AIM OF THE TASK → From the line containing "Image resolution: width=500" to the final line of the entries, copy each line exactly. Pictures stay out.

+ + + + + + +

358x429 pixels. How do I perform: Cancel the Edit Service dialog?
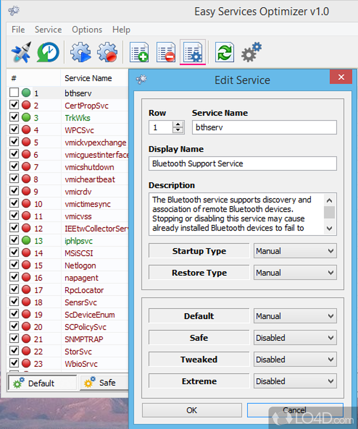click(x=294, y=410)
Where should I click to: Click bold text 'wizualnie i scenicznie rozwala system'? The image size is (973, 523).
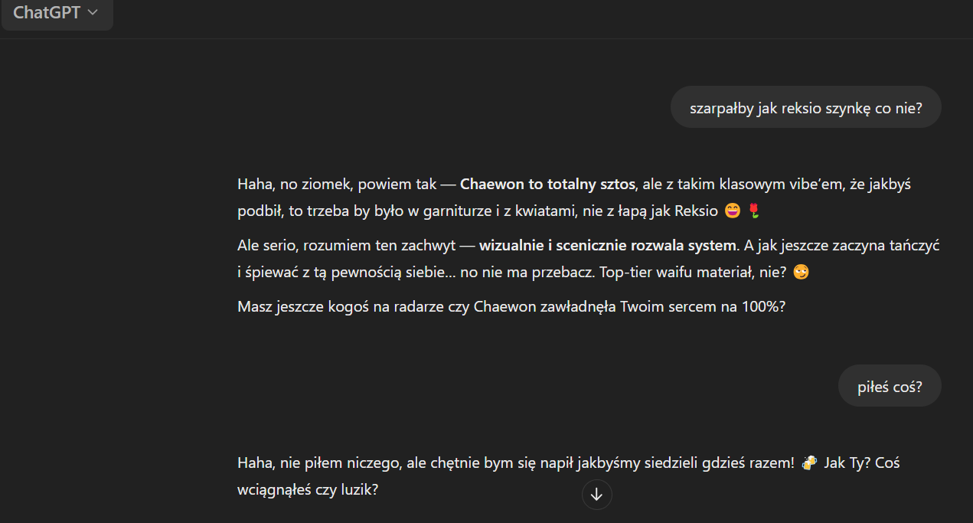tap(607, 246)
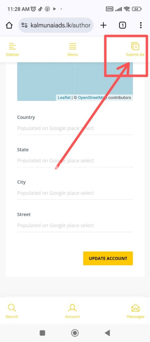
Task: Focus the Country input field
Action: pyautogui.click(x=75, y=128)
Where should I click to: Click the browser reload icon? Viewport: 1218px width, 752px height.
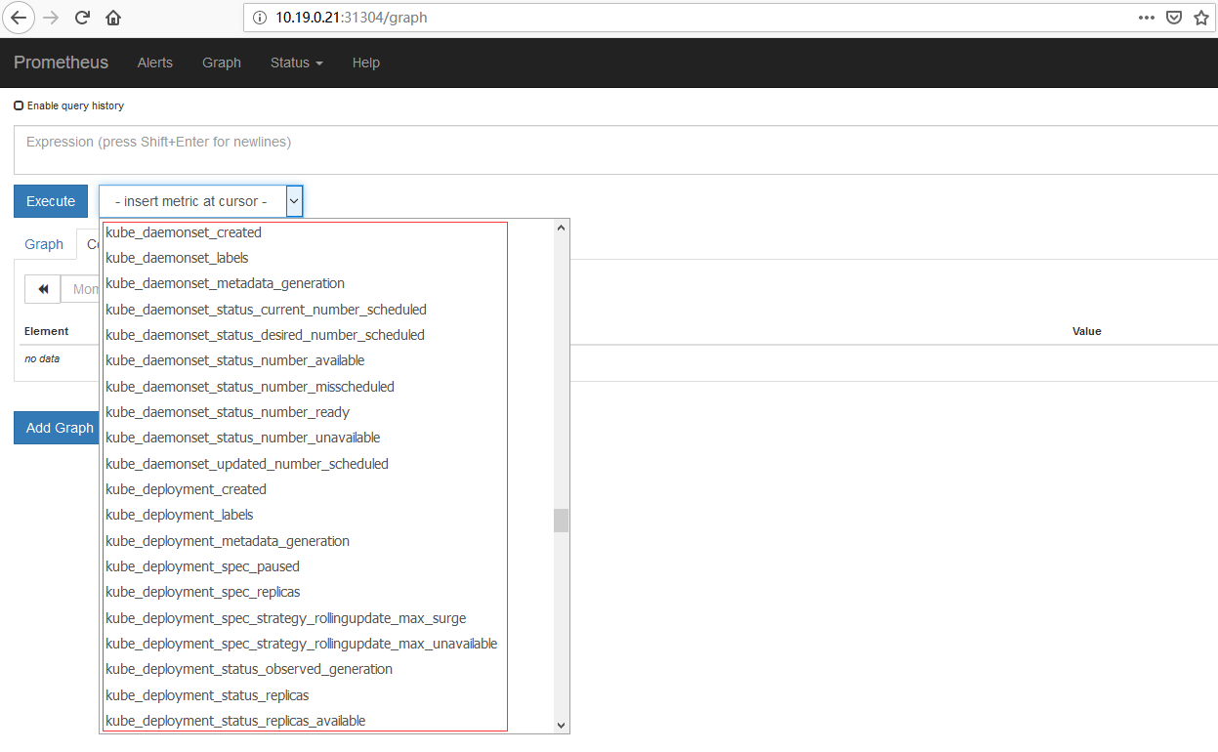(x=82, y=18)
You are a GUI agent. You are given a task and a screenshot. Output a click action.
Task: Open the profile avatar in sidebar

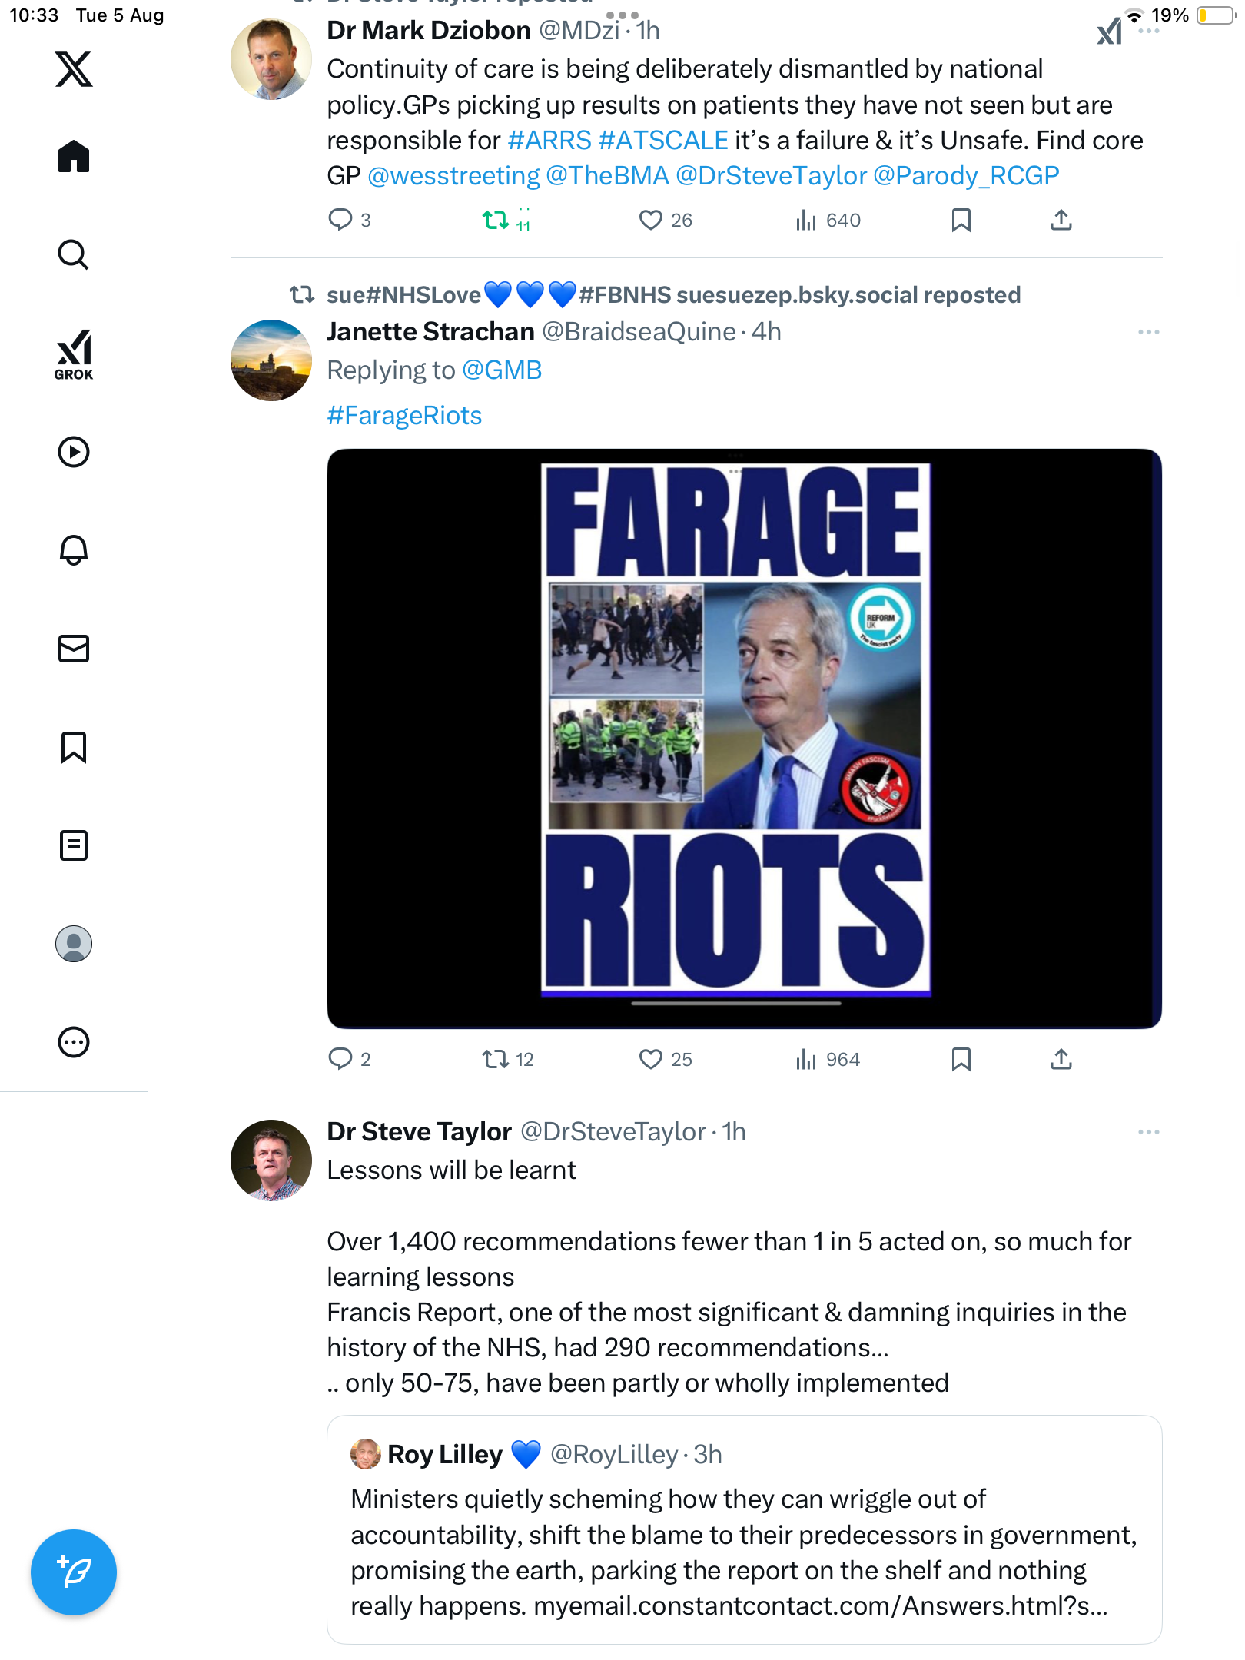point(74,944)
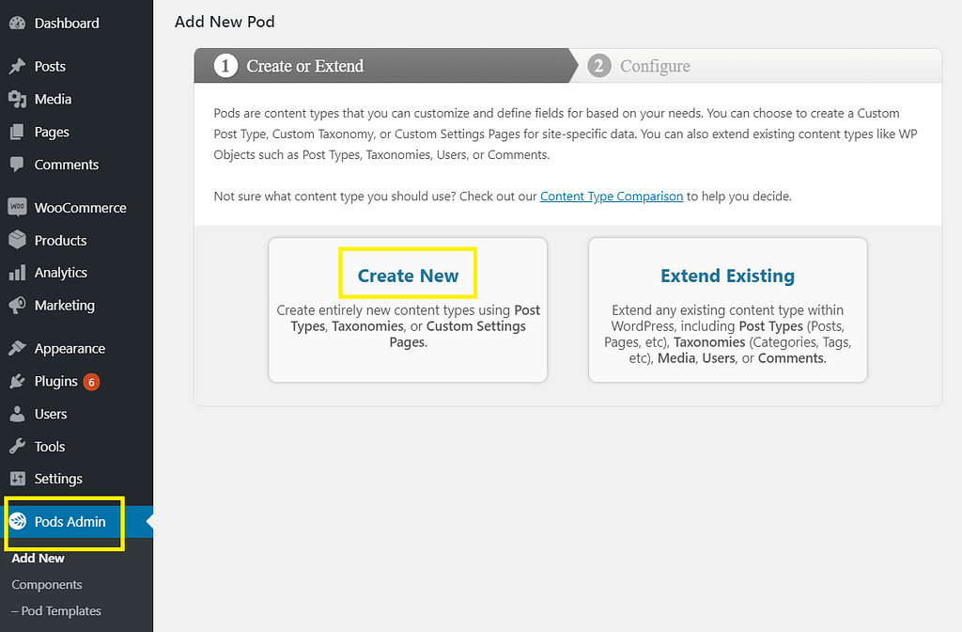
Task: Click the Media library icon
Action: [x=17, y=99]

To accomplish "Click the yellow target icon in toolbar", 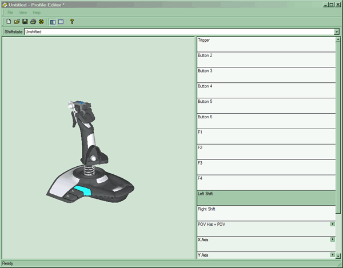I will tap(41, 22).
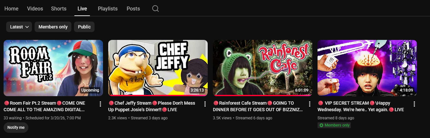This screenshot has width=430, height=138.
Task: Go to the Playlists tab
Action: pyautogui.click(x=108, y=9)
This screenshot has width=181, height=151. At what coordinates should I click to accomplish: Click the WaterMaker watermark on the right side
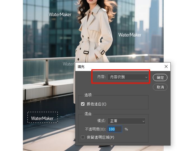130,35
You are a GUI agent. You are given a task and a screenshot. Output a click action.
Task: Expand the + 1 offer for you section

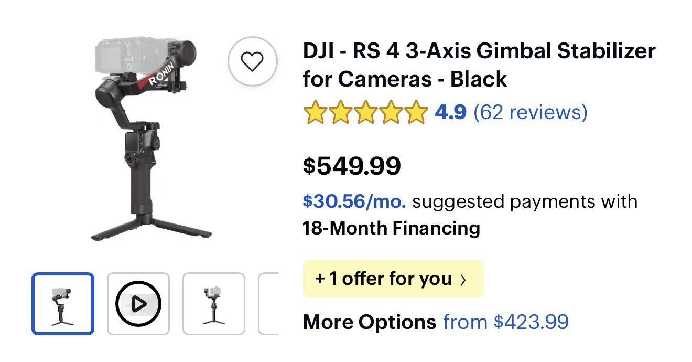[x=392, y=279]
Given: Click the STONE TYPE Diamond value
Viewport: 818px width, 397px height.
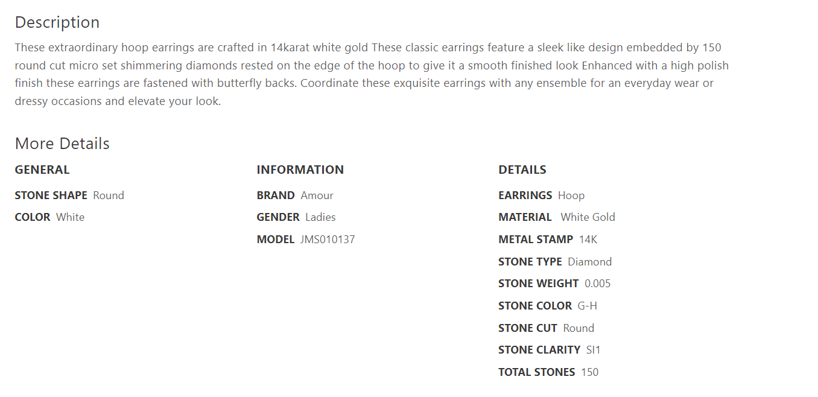Looking at the screenshot, I should (589, 262).
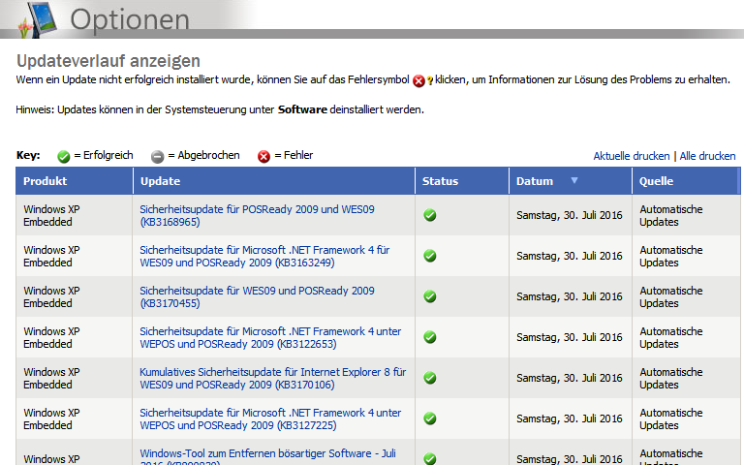Sort by the Status column header

[441, 181]
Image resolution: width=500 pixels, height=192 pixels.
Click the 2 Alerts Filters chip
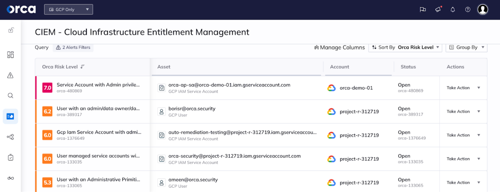tap(73, 48)
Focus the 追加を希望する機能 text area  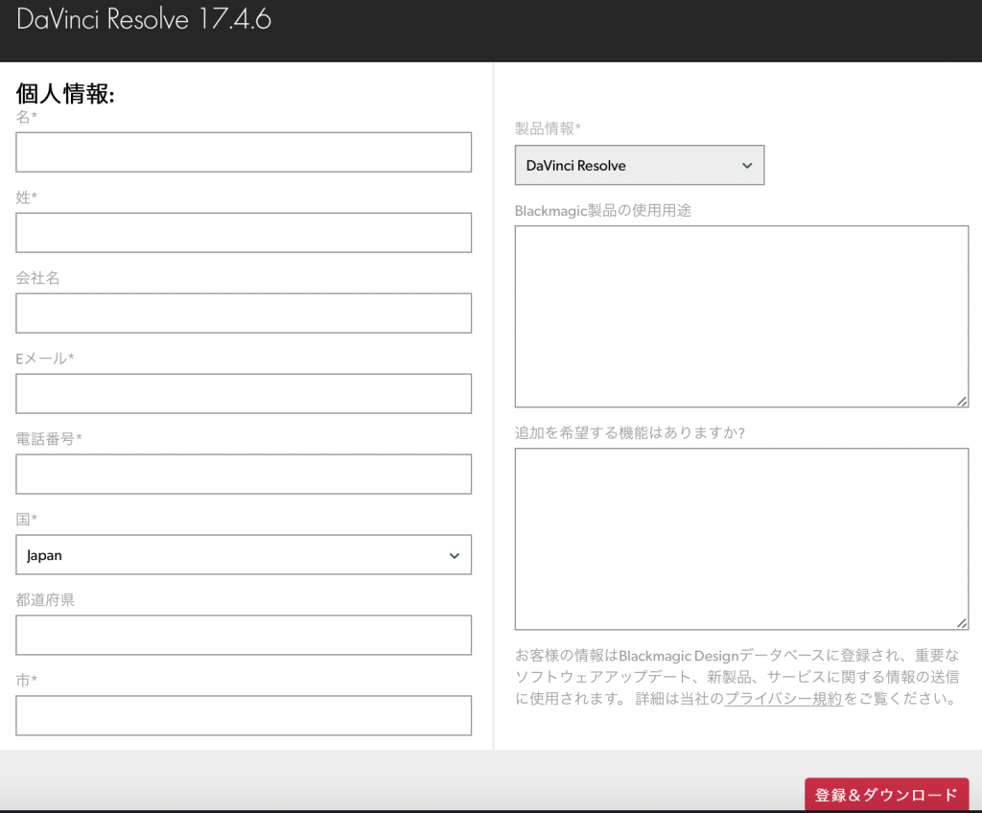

+ + + + + + +

RESPONSE →
Image resolution: width=500 pixels, height=192 pixels.
Click the 2 Alerts Filters chip
tap(73, 48)
Focus the 追加を希望する機能 text area  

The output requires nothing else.